A Week with Chief — Ethan Walsh

Five days in Ethan's life — running a Mill Valley exec-coaching practice with an AI Chief of Staff alongside him.

From Team0 Stories, a serialized longread about Ethan Walsh — A practice that runs on never-ending retained engagements he should have graduated clients from a year ago.

Character contradiction: Ethan coaches CEOs through hard conversations. He hasn't had one in years. He tells his clients to set boundaries, ask for what they're worth, fire the customer who's outgrown them. His own list of conversations he's ducking is two pages long.

Monday through Friday of one real week — with Chief alongside him, naming the conversations he'd been avoiding, pushing back on the engagement he was about to renew on autopilot, drafting the email he couldn't open.

Monday. — Episode 1

Time: Monday 6:15 AM

Theme: Operate

The week began the way it usually does. Until it didn't.


Monday morning, 6:15 AM.

I coach CEOs through hard conversations. I haven't had one in years. I tell my clients to set boundaries, ask for what they're worth, graduate the engagement that's outgrown them. By forty-nine I'd built a practice that ran on retainers I should have ended a year ago.

Chief had pinged me on Slack at 6 — three priorities, one client to look at twice. By the time I sat down on the deck with my coffee, the same brief was at the top of the laptop, in a card called *Today*. Marcus at 7. James's renewal Tuesday. The Caroline thread I'd never followed up on. AI tools remember things. She'd read my week and had a take.

Marcus's name had a note next to it. *Last call: he mentioned the board getting restless about the new product line — but didn't ask for advice on it. Worth raising?* I'd noticed the same gap on the call and talked myself out of it. Chief had pulled it forward. *Is this where you tell him you noticed?*

The 7 AM went different. I walked in already holding what he hadn't said — the fear under the schedule games, the board pressure he was carrying alone. Chief had pulled the right thread before I'd had a chance to miss it.

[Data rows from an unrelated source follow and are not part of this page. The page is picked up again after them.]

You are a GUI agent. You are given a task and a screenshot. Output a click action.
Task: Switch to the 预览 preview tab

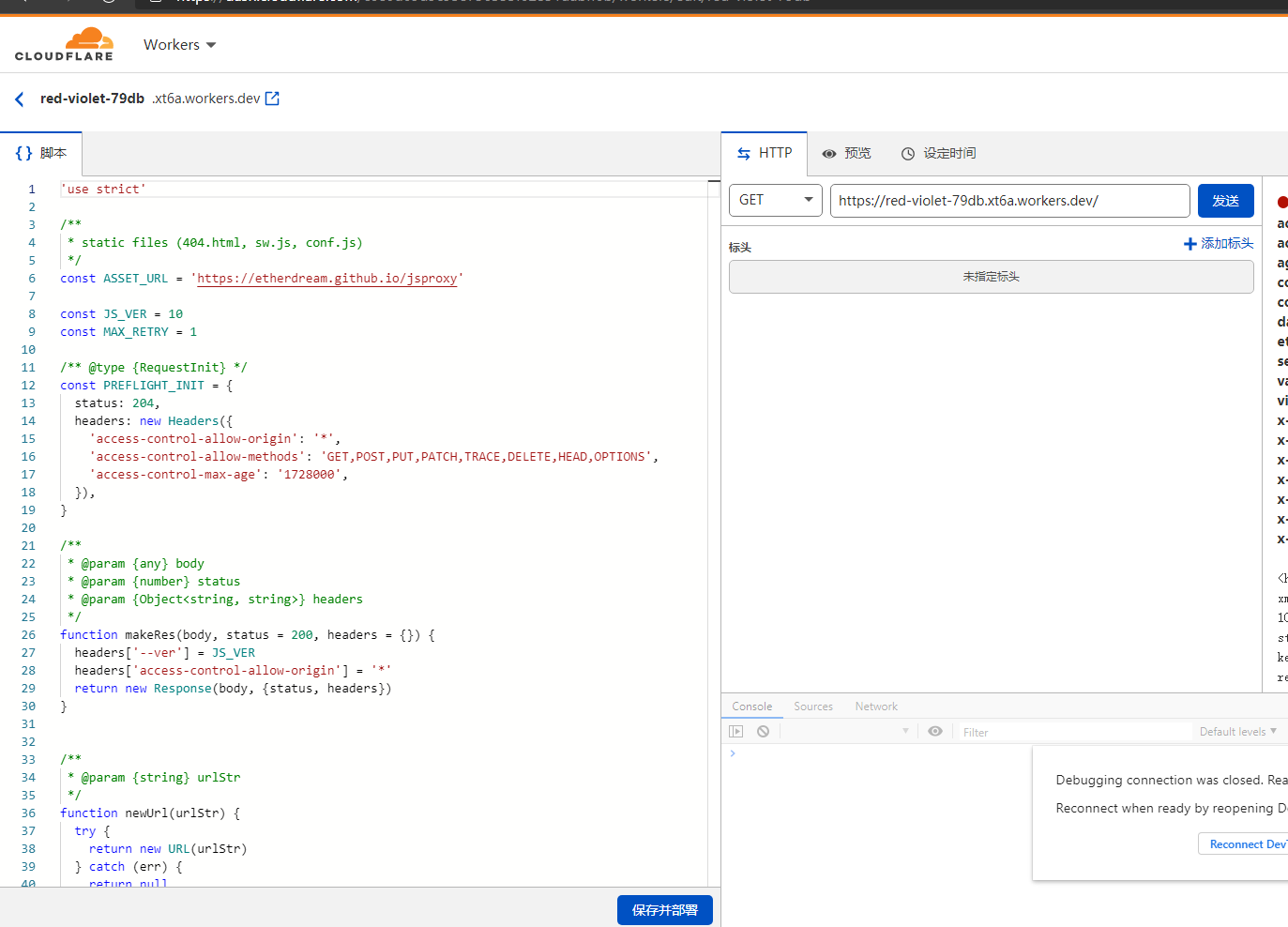[846, 154]
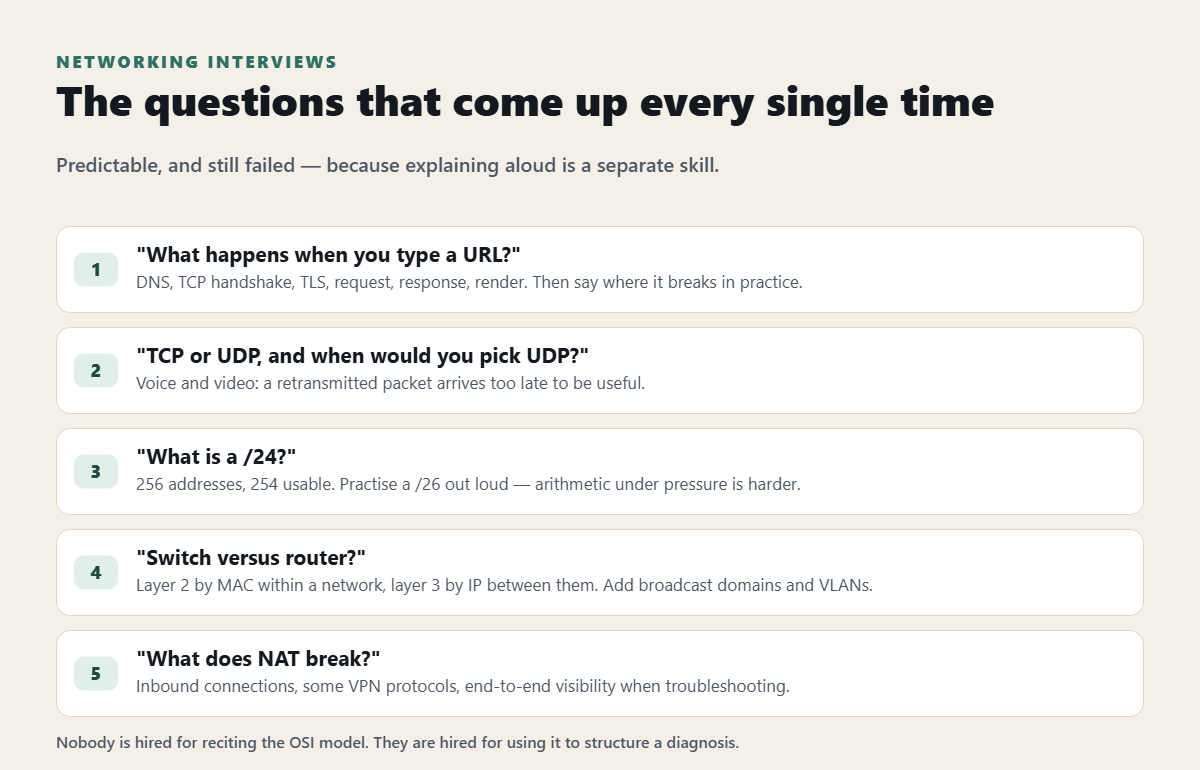Select the "TCP or UDP" question heading
1200x770 pixels.
click(362, 356)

The thing he'd been ducking for two months came out in the first ten minutes. I didn't have to perform anything. I got to sit in the conversation, instead of waiting for him to surface it on his own.

It was the kind of session I hadn't had in two years. Chief was hearing what I'd stopped being able to listen for.

By 9 the morning had quietly done its work. Caroline finally got a follow-up. Wednesday's session prep had a memo queued. The James thread had a new flag on it: *Last three sessions, same themes resurfacing. Worth a different conversation?*

I didn't open the rest of my email. The James conversation I'd been writing in my head was still sitting there, ugly, unhad. Tomorrow's problem.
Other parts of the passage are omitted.